◆ Document extract
** START **

I’m working my way through Alias, which for some reason I haven’t seen all of. That sentence sounded okay in my head. I really have other things to do (and I’m not watching it when small lad is around since I’m not sure about its suitability for kids), but meh, I used to watch it on and off, may as well get through it.
Eventually I’ll get through all of Game of Thrones and Walking Dead, too. I’m slow. Actually I’m more than a little paranoid about what’s playing when the lad is home. It seems stupid, but I don’t like watching things in “my” study, since a) it’s too cold in there and b) I’m away from the action.
Since the action lately has been Mr T’s Something-Or-Other-Involving-Fools (There’s A Shock), I should probably rethink that. Since it gave me the chance to paraphrase Stephen King last week (“Yes, but if it stops being funny when it starts being you, it’s not really funny”), I’m not complaining much.
I usually line things up to watch while I’m ironing (MY GOD DOMESTIC SIDENOTES IN THIS BLOG NOTWITHSTANDING WHEN DID I BECOME A HOUSEWIFE?), but I haven’t been doing any ironing. Now that we’re running out of laundry baskets and I’m sick of the sock hunts (like snipe hunts, if they came in pairs and were found under beds and in dusty corners*), ironing it is.
* “Baron, sometimes you are so wet, one could shoot snipe off of you.” The Robin Hood movie with Patrick Bergen and Uma Thurman. It came out in the same year as the Kevin Costner one. Its editing was rushed for its release date and the dye colours in the taxing the textiles scene are impossible, but you can’t have everything.
Speaking of films, and with a crappy segue I am, so please come along, we’ve worked our way back through the Matrix trilogy and the Pirates of the Caribbean lot (which always makes me sad, then angry, then cross, then angry, then angry some more). In there was also the Lego Movie, which I liked more the second time around. Because I’m high maintenance and difficult, I’ll admit it still isn’t my favourite - that twee saccharine I’ll stop now because I hate giving spoilers. But…ERK!
I was going to rant about Pirates, had half a paragraph or two (then remembered I’d ranted on facebook), because it’s harsh and quite horrible - Ellison’s hell in “Hitler Painted Roses” is a luxury compared to some of the Pirates mythology - but I think I’ve done enough ranting about it, and it’s not what I wanted to talk about anyway.
Olives.
Olives are what I wanted to talk about, since I love them and got some in a restaurant recently that lived up to the hype that is a good olive. I love olives. Green ones, black ones, ones with pimentos – I’ll even have a bash at feta-stuffed giant green ones, although I draw the line at involving anchovies.

** END **

Saved entries
** START **

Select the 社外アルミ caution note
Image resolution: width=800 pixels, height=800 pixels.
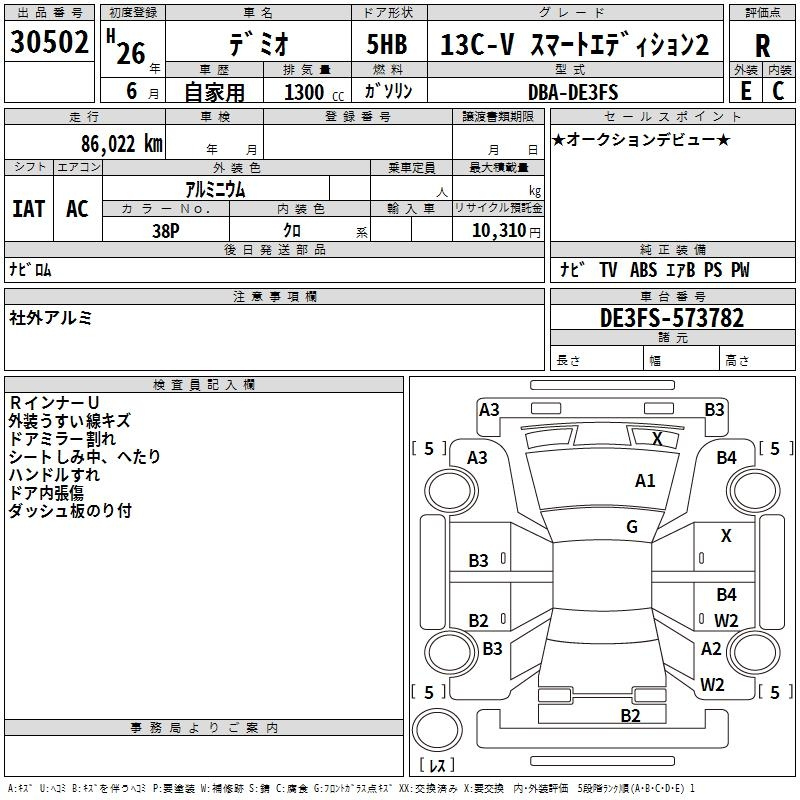point(50,318)
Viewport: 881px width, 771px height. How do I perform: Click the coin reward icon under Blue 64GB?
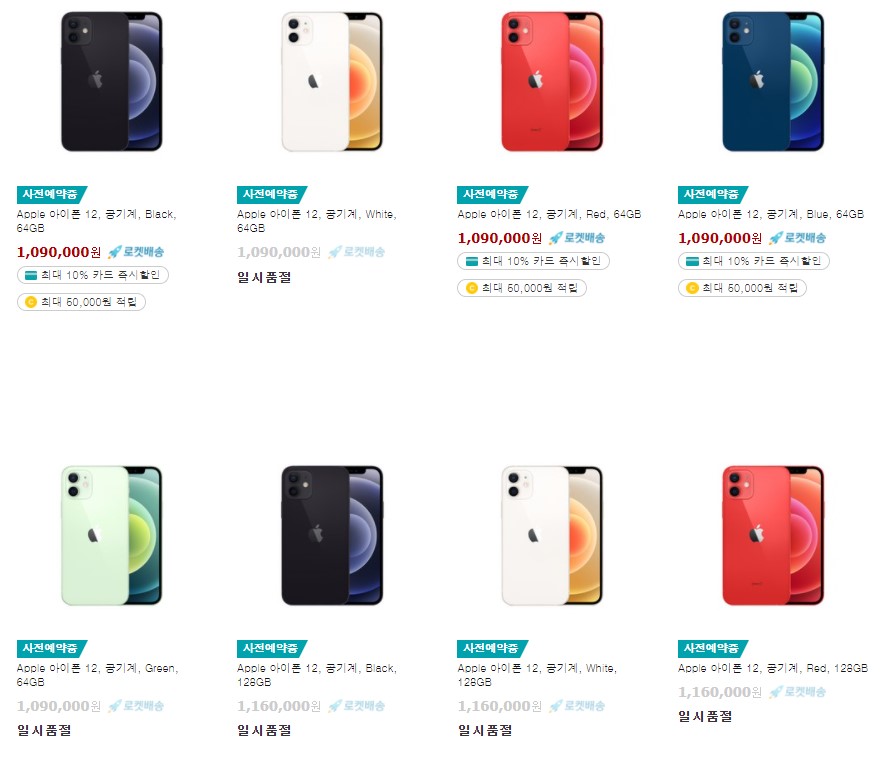pyautogui.click(x=692, y=288)
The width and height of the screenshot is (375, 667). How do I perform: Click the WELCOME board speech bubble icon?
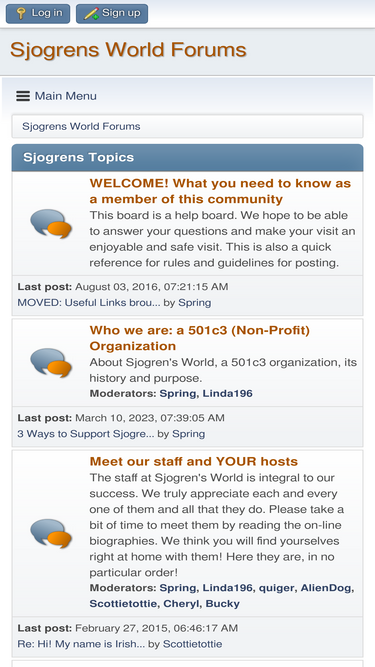point(51,223)
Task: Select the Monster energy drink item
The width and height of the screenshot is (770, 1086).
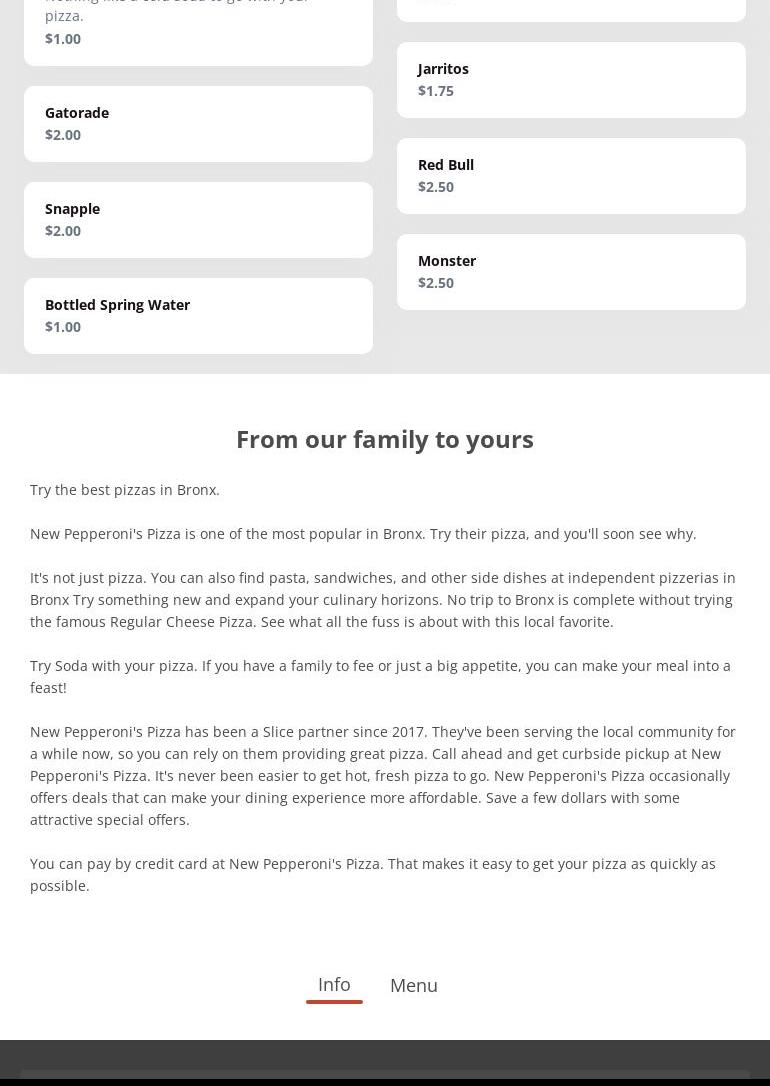Action: (x=571, y=272)
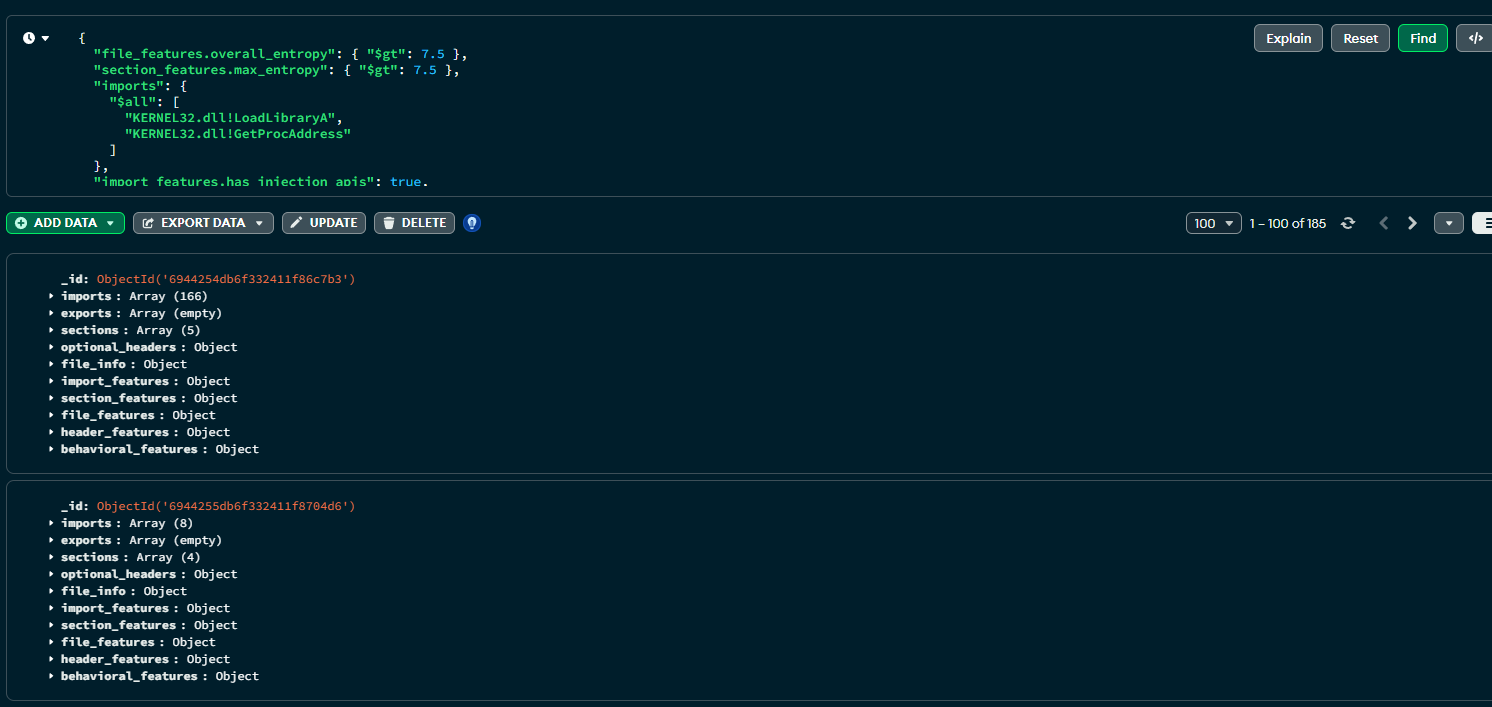This screenshot has width=1492, height=707.
Task: Expand behavioral_features in the second document
Action: click(51, 676)
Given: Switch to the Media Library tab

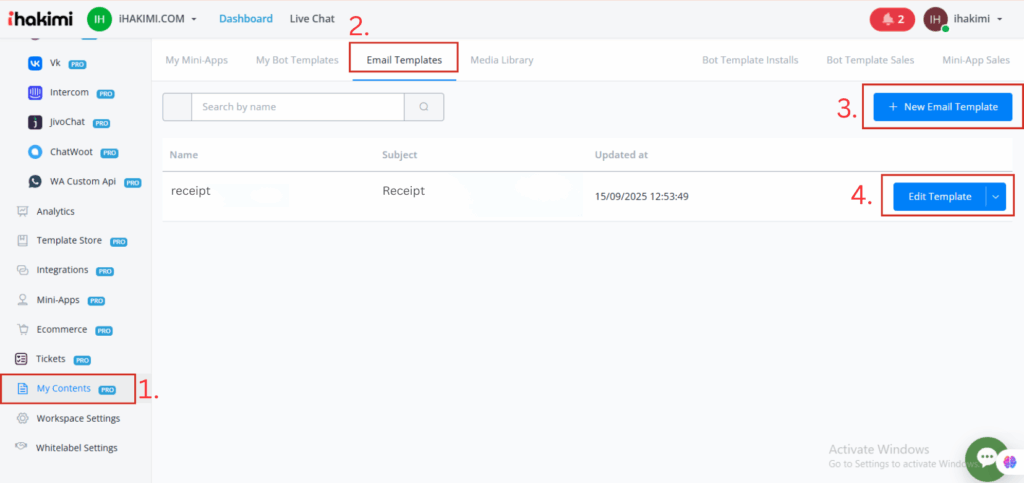Looking at the screenshot, I should click(x=501, y=60).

** END **

◆ Requirements
1. Translate this sentence from the blog post into French: "Eventually I’ll get through all of Game of Thrones and Walking Dead, too."
2. Duplicate the stretch of the blog post from "Since the action" through "not complaining much.".

◆ Outputs
1. Un jour ou l'autre, je finirai aussi par regarder tout Game of Thrones et Walking Dead.

2.
Since the action lately has been Mr T’s Something-Or-Other-Involving-Fools (There’s A Shock), I should probably rethink that. Since it gave me the chance to paraphrase Stephen King last week (“Yes, but if it stops being funny when it starts being you, it’s not really funny”), I’m not complaining much.